--- Begin Provided material ---
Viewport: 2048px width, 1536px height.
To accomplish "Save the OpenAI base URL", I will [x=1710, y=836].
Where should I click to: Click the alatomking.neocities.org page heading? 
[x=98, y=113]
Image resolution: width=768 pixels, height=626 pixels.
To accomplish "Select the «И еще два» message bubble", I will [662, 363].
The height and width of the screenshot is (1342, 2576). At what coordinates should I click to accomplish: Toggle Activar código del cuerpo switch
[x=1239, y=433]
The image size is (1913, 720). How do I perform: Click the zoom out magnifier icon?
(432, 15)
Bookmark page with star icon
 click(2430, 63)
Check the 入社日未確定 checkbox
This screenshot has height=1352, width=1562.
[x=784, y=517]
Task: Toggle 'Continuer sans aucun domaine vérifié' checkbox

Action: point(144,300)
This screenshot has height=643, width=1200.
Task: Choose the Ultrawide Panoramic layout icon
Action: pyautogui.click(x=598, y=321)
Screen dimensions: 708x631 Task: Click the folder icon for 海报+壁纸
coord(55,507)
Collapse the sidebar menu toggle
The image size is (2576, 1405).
--- End Provided material ---
**Problem requirements:**
Turn all of the lines above into a numbered list, skipping any blank lines.

**Finished answer:**
1. Viewport: 2048px width, 1536px height.
2. To accomplish "Save the OpenAI base URL", I will [x=1710, y=836].
3. Where should I click to: Click the alatomking.neocities.org page heading? 
4. [x=98, y=113]
5. Image resolution: width=768 pixels, height=626 pixels.
6. To accomplish "Select the «И еще два» message bubble", I will [662, 363].
7. The height and width of the screenshot is (1342, 2576). At what coordinates should I click to accomplish: Toggle Activar código del cuerpo switch
8. [x=1239, y=433]
9. The image size is (1913, 720). How do I perform: Click the zoom out magnifier icon?
10. (432, 15)
11. Bookmark page with star icon
12.  click(2430, 63)
13. Check the 入社日未確定 checkbox
14. This screenshot has height=1352, width=1562.
15. [x=784, y=517]
16. Task: Toggle 'Continuer sans aucun domaine vérifié' checkbox
17. Action: point(144,300)
18. This screenshot has height=643, width=1200.
19. Task: Choose the Ultrawide Panoramic layout icon
20. Action: pyautogui.click(x=598, y=321)
21. Screen dimensions: 708x631 Task: Click the folder icon for 海报+壁纸
22. coord(55,507)
23. Collapse the sidebar menu toggle
24. The image size is (2576, 1405).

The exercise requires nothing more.